Piccinini and Craver argue that since explanations in neuroscience and in psychology are of a common type (i.e., both are mechanistic) these sciences can be “seamlessly integrated” explanatorily. In response, Sullivan contends that the mind-brain sciences cannot currently be integrated because their explanations fail to satisfy a necessary condition for integration: construct stability. A construct is stable if the researchers using it are referring to the same phenomenon. For two explanations to be integrated, Sullivan argues, their common terms –those constructs designating the cognitive capacities to be explained– must refer to the same things, otherwise one explanation supplants the other. She shows that constructs in the mind-brain sciences are unstable, and so concludes that these sciences cannot be integrated.
Though Sullivan’s stability requirement is problematic, its failure is edifying. If she is right that stability is necessary for integrating but the constructs in psychology and neuroscience are unstable, then it follows that integration between these disciplines is not currently possible, and it follows that integration within them isn’t possible either. If this is so, then neuroscientists working in one laboratory cannot felicitously draw on evidence or findings from other neuroscience laboratories. In light of this result, I propose a shift away from thinking about integration formally/logically and toward actual scientific practice.

(EXERCISE DESCRIPTION): Please reproduce the passage on integrating the mind-brain sciences word for word, starting at the words "Though Sullivan’s stability" and stopping after the words "actual scientific practice.". The entries are from a separate source, unrelated to the passage on integrating the mind-brain sciences.

(DATA SHOWN):
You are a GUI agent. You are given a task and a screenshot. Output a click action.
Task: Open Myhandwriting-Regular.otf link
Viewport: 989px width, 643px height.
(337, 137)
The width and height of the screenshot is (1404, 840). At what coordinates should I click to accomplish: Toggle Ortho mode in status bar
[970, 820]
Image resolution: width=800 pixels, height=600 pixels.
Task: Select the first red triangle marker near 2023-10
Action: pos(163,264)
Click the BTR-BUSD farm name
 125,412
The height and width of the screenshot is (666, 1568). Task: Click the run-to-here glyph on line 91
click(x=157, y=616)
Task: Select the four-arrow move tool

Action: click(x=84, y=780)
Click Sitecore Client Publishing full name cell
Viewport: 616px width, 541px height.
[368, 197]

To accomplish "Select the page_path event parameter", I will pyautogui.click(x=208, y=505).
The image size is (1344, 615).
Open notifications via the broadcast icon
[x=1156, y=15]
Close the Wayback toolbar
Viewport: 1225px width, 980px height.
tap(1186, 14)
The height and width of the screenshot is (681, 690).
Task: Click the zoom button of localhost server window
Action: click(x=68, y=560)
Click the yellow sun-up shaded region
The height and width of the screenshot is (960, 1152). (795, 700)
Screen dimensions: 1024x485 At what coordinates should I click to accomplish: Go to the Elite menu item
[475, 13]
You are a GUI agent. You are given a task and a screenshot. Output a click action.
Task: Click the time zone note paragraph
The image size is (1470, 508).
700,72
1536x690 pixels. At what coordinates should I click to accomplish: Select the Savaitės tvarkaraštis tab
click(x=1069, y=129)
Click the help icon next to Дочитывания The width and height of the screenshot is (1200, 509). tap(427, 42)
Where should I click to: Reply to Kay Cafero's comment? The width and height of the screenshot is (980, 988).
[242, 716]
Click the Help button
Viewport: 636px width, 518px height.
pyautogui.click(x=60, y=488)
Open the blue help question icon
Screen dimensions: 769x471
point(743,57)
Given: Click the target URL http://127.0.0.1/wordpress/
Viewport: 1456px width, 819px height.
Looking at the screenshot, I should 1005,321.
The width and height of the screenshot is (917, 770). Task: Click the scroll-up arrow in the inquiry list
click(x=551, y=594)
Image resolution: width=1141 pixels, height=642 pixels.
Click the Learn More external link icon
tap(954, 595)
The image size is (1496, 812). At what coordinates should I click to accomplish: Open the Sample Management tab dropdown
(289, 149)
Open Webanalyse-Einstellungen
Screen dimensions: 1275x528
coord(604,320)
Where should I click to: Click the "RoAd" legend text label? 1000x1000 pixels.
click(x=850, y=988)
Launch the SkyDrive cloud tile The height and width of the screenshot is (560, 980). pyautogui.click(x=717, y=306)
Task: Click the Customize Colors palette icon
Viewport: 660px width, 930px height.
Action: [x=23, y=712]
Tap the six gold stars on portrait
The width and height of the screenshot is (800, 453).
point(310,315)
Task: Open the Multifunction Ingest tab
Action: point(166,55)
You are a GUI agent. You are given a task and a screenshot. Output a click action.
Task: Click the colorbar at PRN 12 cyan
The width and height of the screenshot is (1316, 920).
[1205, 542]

(WRITTEN ANSWER):
Though Sullivan’s stability requirement is problematic, its failure is edifying. If she is right that stability is necessary for integrating but the constructs in psychology and neuroscience are unstable, then it follows that integration between these disciplines is not currently possible, and it follows that integration within them isn’t possible either. If this is so, then neuroscientists working in one laboratory cannot felicitously draw on evidence or findings from other neuroscience laboratories. In light of this result, I propose a shift away from thinking about integration formally/logically and toward actual scientific practice.